Collected data entries:
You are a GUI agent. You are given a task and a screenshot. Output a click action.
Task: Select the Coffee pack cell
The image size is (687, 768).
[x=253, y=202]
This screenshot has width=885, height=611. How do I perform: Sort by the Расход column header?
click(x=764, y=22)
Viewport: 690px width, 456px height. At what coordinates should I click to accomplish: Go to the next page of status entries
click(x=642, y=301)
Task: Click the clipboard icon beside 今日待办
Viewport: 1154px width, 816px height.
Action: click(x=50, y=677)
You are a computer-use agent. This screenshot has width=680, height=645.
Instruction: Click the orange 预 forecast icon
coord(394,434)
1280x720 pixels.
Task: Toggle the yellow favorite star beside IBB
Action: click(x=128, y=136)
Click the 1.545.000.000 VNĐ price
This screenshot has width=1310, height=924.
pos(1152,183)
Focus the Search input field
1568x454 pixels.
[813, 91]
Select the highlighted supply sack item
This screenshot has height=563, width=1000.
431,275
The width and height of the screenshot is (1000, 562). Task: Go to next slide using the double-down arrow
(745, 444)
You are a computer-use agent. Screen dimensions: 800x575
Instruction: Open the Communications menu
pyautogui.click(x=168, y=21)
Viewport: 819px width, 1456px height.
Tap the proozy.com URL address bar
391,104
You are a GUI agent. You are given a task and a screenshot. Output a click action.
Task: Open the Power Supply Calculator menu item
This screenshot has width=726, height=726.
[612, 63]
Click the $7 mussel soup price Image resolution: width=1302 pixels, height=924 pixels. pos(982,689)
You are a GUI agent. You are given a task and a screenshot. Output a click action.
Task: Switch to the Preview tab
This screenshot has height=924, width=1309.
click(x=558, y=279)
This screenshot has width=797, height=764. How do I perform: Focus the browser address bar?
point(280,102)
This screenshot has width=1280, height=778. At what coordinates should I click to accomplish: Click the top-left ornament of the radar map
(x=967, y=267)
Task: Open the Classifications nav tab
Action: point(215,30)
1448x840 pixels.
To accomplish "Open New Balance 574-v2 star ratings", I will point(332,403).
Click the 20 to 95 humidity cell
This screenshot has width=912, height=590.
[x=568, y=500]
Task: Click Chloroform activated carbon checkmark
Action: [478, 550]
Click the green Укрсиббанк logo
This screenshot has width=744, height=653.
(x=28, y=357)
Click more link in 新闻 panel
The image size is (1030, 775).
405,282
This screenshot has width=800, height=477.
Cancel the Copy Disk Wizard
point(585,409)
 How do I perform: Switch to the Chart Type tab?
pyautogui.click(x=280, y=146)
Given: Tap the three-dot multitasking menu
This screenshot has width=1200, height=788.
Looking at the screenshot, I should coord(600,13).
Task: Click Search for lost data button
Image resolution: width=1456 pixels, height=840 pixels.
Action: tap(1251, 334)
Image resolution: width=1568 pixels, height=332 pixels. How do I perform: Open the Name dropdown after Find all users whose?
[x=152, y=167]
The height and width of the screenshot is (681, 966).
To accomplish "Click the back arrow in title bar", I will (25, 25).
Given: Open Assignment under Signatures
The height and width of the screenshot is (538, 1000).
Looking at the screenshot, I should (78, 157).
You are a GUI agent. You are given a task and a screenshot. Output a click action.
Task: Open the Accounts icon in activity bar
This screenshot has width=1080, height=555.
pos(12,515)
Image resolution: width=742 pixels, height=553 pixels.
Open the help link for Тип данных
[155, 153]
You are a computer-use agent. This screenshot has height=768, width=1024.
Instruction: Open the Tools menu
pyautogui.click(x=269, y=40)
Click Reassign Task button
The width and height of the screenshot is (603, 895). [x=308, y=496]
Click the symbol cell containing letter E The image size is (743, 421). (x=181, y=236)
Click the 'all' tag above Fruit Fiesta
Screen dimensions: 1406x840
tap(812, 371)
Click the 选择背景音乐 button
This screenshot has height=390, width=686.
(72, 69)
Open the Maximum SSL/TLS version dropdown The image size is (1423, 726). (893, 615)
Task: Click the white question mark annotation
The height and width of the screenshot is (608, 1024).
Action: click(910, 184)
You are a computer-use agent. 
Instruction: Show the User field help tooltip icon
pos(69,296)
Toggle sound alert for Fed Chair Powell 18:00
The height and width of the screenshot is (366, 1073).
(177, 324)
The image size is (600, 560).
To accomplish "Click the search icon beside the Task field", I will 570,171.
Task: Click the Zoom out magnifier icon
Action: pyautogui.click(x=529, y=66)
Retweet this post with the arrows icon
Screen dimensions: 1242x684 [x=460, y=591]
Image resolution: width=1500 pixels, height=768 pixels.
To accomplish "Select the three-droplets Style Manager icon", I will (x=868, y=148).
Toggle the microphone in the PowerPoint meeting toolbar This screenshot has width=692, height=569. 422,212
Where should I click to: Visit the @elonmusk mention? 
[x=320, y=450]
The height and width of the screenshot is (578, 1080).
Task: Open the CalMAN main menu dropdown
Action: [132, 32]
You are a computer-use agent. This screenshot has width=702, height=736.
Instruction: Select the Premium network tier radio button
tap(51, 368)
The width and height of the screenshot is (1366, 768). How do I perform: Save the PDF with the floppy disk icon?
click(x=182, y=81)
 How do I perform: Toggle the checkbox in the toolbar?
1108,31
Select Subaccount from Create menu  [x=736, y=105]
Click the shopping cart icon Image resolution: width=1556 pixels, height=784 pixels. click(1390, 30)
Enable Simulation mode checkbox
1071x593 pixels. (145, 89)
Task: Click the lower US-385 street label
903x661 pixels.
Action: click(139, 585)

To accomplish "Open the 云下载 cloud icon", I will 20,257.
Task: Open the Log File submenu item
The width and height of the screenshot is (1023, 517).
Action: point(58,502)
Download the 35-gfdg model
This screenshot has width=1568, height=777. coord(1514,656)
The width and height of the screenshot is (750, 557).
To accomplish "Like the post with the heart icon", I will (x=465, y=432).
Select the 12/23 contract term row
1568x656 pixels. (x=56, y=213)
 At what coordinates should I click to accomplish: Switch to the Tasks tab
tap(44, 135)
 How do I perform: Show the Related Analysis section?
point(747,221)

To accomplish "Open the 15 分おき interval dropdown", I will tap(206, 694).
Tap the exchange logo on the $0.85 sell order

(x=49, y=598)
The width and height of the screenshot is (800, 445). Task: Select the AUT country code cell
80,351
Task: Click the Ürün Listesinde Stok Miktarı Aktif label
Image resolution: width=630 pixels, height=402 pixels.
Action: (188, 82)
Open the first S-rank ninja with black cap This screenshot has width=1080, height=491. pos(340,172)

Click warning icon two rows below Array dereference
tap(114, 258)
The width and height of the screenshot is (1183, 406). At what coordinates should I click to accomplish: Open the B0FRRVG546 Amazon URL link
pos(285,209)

_What the exercise asks:_ Copy out every line of the data in which the word "computer" is found.

_Answer to the problem:_
You are a computer-use agent. This screenshot has width=680, height=645.
You are a computer-use agent. Screen dimensions: 800x575
You are a computer-use agent. This screenshot has height=768, width=1024.
You are a computer-use agent. 
You are a computer-use agent. This screenshot has width=702, height=736.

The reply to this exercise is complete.